I went to a new masjid or mosque the other day and while the were a ton of brothers (we were obviously in seperate spots but I heard and saw a few of them when I entered), there were not so many sisters. Many of them were older ones, but even the young ones only said "hi" to their friends. Only one greeted me and at that- only when were were stuck waiting in the same area. But come on- new sister in the community should be welcomed, hugged and greeted as family. At least introduce yourself to them and reach out in a clear way, even if you are shy. WHen you do this, Allaah smiles. It's like you're acknowledging one of his flock, but when you don't you are by passing the very important needs of someone new/unsure/nervous in the area, needs that are satisfied with a simple "Hello and welcome, what is your name. Please come again..." This does soooo incredibly much, its selfish not to do it, regardless of if you are "shy" or an introvert, it's not even about you at that moment, its about doing dawah.

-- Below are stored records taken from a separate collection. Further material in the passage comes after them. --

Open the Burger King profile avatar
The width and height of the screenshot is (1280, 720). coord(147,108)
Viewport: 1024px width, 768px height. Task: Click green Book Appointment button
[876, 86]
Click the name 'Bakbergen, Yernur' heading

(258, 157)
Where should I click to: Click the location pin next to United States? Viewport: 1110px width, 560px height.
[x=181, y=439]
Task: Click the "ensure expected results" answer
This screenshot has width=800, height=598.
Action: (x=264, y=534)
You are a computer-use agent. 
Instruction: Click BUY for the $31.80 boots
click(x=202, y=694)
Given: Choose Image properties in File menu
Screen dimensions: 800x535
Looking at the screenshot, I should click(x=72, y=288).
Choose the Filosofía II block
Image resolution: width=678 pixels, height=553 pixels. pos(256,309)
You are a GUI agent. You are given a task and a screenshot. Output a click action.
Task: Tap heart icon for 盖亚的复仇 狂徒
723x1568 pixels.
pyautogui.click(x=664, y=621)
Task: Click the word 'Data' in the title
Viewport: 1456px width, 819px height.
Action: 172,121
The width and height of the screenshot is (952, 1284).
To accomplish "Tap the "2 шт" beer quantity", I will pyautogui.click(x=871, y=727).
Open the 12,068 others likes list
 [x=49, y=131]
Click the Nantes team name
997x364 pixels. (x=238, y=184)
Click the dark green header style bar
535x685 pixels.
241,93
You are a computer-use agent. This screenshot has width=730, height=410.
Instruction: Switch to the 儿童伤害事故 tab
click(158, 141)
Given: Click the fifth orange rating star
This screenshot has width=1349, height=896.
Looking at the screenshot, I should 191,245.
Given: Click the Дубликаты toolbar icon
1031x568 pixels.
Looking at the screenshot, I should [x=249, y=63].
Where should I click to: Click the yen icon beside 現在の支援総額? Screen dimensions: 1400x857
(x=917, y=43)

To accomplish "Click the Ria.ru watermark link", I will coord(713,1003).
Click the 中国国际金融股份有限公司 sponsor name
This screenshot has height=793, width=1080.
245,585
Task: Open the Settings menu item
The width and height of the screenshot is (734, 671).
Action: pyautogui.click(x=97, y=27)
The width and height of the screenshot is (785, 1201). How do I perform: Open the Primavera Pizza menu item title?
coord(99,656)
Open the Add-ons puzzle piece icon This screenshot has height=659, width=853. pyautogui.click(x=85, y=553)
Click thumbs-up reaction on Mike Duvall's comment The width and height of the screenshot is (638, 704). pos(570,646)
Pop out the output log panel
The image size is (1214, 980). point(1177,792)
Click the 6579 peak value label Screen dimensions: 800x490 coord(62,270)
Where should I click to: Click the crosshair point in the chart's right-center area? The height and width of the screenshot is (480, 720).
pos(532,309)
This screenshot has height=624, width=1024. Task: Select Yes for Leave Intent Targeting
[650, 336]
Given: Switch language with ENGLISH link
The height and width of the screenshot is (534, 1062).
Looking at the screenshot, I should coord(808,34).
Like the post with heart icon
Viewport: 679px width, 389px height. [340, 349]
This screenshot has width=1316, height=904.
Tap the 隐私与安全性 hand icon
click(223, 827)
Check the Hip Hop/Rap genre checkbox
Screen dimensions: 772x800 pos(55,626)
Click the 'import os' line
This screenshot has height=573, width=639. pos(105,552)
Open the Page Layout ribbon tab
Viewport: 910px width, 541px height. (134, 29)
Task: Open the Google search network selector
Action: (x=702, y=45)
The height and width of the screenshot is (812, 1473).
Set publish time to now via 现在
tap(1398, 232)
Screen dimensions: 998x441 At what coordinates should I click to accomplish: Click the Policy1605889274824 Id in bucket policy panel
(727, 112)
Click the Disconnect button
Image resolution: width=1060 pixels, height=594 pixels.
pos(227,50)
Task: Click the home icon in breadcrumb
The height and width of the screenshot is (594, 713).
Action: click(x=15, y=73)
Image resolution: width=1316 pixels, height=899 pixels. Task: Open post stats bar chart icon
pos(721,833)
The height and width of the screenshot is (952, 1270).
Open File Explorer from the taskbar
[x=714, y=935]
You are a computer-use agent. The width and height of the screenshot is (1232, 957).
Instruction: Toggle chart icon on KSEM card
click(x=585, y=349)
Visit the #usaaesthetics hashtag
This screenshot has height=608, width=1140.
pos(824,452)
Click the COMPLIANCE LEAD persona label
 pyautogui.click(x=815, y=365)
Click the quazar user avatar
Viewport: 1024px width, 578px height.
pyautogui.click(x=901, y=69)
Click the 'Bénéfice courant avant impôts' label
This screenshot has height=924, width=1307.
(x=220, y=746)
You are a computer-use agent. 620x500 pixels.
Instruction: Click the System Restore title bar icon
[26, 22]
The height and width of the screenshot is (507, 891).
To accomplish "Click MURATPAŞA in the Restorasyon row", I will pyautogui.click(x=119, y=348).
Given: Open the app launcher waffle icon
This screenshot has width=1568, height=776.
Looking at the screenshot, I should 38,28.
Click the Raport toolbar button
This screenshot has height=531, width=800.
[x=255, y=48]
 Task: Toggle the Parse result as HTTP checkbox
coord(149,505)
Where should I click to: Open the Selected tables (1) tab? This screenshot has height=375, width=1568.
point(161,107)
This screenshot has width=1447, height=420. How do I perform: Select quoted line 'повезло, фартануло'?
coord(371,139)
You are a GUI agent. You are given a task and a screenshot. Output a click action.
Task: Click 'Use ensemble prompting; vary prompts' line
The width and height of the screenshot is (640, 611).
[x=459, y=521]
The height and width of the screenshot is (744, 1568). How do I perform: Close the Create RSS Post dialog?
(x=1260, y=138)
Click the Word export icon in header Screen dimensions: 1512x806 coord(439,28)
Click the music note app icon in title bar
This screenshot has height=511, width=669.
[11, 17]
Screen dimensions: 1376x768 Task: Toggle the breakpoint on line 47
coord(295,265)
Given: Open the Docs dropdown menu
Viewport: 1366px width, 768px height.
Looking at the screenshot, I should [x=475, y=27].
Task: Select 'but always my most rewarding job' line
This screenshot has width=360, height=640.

The other thing that is nice to remember is support. Support those sisters around you, engage in halaqa or religious educational circles. I created one with a friend back in Nairobi but unfortunately there were issues that I'd advise you guys to avoid:
-there were some of us with very busy career schedules who HAPPENED to be located far away
Agree on a set location that is central, only one of us had a car (the rest depended on someone else. Me, on my mom for example)
A local park can be used for example, and think what a beautiful site that would be, Subhanallah, a bunch of sisters in brightly coloured hijab, all clustered on the grass to happily talk about their religion.
-Engage in discipline, keeping a schedule, mark days ahead on which you'll meet. The days and actual timings of these events should be convenient for everyone so that attendance rates will be constant and high.
-It is a sweet idea- and this is how "ours" worked, to give each person in the group a day on the calender to plan a discussion topic. Topics can be brainstormed together and then sisters can individually select ones that strike their interest. I find this really empowering because it completely involves everyone, people pay more attention even when they aren't the ones chairing a discussion, because they know that their own time to chair will come up and they are watching for ideas, 'how does this sister present her topic,' use of ahadith, and stories...I find it empowering to give others a chance. Group loyalty rates are also a lot higher when people feel their input is really valid and respected.
Other fun things are field trips to new or even somewhat far away Islamic shops. All the sisters can go to a fabric shop and buy material for new hijabs. Go to a bookstore together and buy religious or spiritual books to which a secondary "bookclub" event can be organized.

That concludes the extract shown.